I’m saved. I raise the hand holding the locket and call out weakly. He stumbles forward. Now I can see his face. He’s young, just a little older than I am, and his neck is shiny with blood, and so are the hands that hold the rifle. He goes to one knee beside the cot, then recoils when he sees my face, the sallow skin, the swollen lips, and the sunken bloodshot eyes that are the telltale signs of the plague.

Unlike mine, the soldier’s eyes are clear—and wide with terror.

“We had it wrong, all wrong!” he whispers. “They’re already here—been here—right here—inside us—the whole time—inside us.”

Two large shapes leap through the opening.
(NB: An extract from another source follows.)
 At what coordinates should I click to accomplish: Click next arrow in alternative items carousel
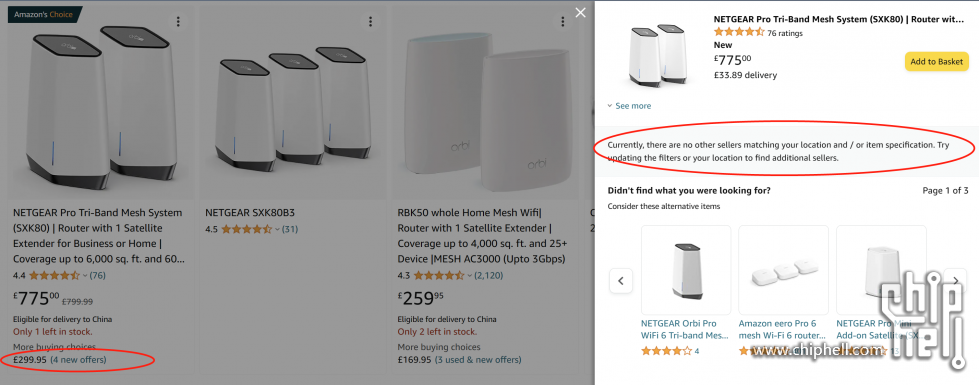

One grabs the soldier by the collar and drags him outside. I raise the old revolver—or try to, because it slips from my hand before I can lift it two inches above the blanket. Then the second one is on me, knocking the revolver away, yanking me upright. The aftershock of pain blinds me for a second. He yells over his shoulder at his buddy, who has just ducked back inside. “Scan him!” A large metal disk is pressed against my forehead.

“He’s clean.”

“And sick.” Both men are dressed in fatigues—the same fatigues worn by the soldier they took away.

“What’s your name, buddy?” one of them asks. I shake my head. I’m not getting this. My mouth opens, but no intelligible sound comes out.

“He’s gone zombie,” his partner says. “Leave him.”

The other one nods, rubbing his chin, looking down at me. Then he says, “The commander ordered retrieval of all uninfected civilians.”